- The Washington Times - Sunday, January 23, 2005

Slur too far

A new book speculating that Abraham Lincoln was homosexual prompted cartoonist Robert Grossman to pen a cartoon depicting Lincoln as a buxom transvestite in the costume of a 19th-century dance hall girl, with this caption:

“Babe Lincoln … Newly discovered daguerreotype lends support to the theory … that the sixteenth president was gay. Log Cabin Republicans take note.”

The Grossman cartoon, published by the Nation in the left-wing weekly’s Monday issue, proved too tasteless even for one of the most bitter opponents of the Republican Party.

At his anti-Bush blog (atrios.blogspot.com), Duncan Black was moved to ask: “What … was the Nation thinking running this cartoon?”

‘Death spiral’

What is a $60 billion annual industry that is supported by 9 million jobs and is in a “death spiral”?

If you guessed the U.S. Postal Service, you’re right.

In an effort to modernize your local post office for the first time in 35 years, Rep. John M. McHugh, New York Republican, is putting postal-reform legislation back on the table in the newly convened 109th Congress.

Mr. McHugh — along with Rep. Thomas M. Davis III, Virginia Republican and Government Reform Committee chairman; the panel’s ranking Democrat, Rep. Henry A. Waxman of California; and Rep. Danny K. Davis, Illinois Democrat — has reintroduced the Postal Accountability and Enhancement Act to ensure that the Postal Service “can adapt and survive in the competitive communications marketplace of the 21st century.”

Mr. McHugh is no stranger to modernizing mail, having introduced legislation to reform the Postal Service in every Congress since the 104th, 10 years ago.

As for Mr. Davis, he describes the Postal Service’s “uncertain” future: “First-class mail volume is declining while the number of addresses is increasing, and the Postal Service has but one mechanism — raising rates — to make up the difference between its falling revenues and rising costs.

“Observers have likened this to a ‘death spiral,’ where declining business leads to higher rates, which in turn leads to a further decline in business, and so on, and so on, and so on.”

Fruit and Flake

Another eye-opening pork project, contained in the massive omnibus spending bill recently passed by Congress, has been uncovered by Rep. Jeff Flake, Arizona Republican.

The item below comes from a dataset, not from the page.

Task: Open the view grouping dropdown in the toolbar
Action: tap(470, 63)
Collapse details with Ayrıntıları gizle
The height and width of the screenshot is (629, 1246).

“Just when you think Congress can’t squeeze any more money out of taxpayers, they spent $347,000 for grapefruit-juice research,” the congressman reveals.

Or, more precisely, $347,000 has been earmarked by Congress for grapefruit juice/drug interaction research in Florida.

Spyware demise?

Computer users are familiar with the term “spyware” — or Internet-privacy invasion.

Now, Rep. Mary Bono, California Republican, has reintroduced legislation to protect computer users from spyware, but, this time, is giving the Senate ample time to make it law.

In one of the more frustrating realities of Congress, the congresswoman’s Securely Protect Yourself Against Cyber Trespass Act (SPY ACT) passed overwhelmingly in the House last October, but was not passed by the Senate in time to become law before the end of the 108th Congress.

As soon as the 109th Congress convened this month — in fact, on the first day that the House was in session — Mrs. Bono reintroduced the bill.

Spyware software often is loaded onto a personal computer by a third party without the user’s knowledge. Not only are the user’s movements and keystrokes tracked, but the third party also can gather credit-card numbers, passwords and other personal information that can then be sold for illegal purposes.


“Is it possible for a [homosexual] leader to be paid too much money?” maverick San Francisco AIDS activist Michael Petrelis asks, upon learning what the Gay and Lesbian Alliance Against Defamation has been paying its executive director, Joan Garry.

Relying on public forms filed by the nonprofit homosexual rights group, Mr. Petrelis provides a breakdown of Miss Garry’s total pay package for the past six years, calculating that her compensation more than doubled, from $108,302 in 1998 to $228,417 in 2003.

Increasing her salary by 111 percent during that span, Miss Garry’s annual raise averaged more than 16 percent. Her largest yearly raise (from $122,657 in 1998 to $165,032 in 1999) was about 35 percent. Her smallest raise, in 2003, was about 9.5 percent.

By comparison, the average U.S. worker got a 2.4 percent raise in 2004, according to the federal Bureau of Labor Statistics.

“Add up her salary over the years and the total comes to $1,016,253,” says Mr. Petrelis. “Let’s put GLAAD’s budget and compensation for its leader in some perspective. In 2003, GLAAD’s total revenue was $6,193,332 and Garry made $228,417.”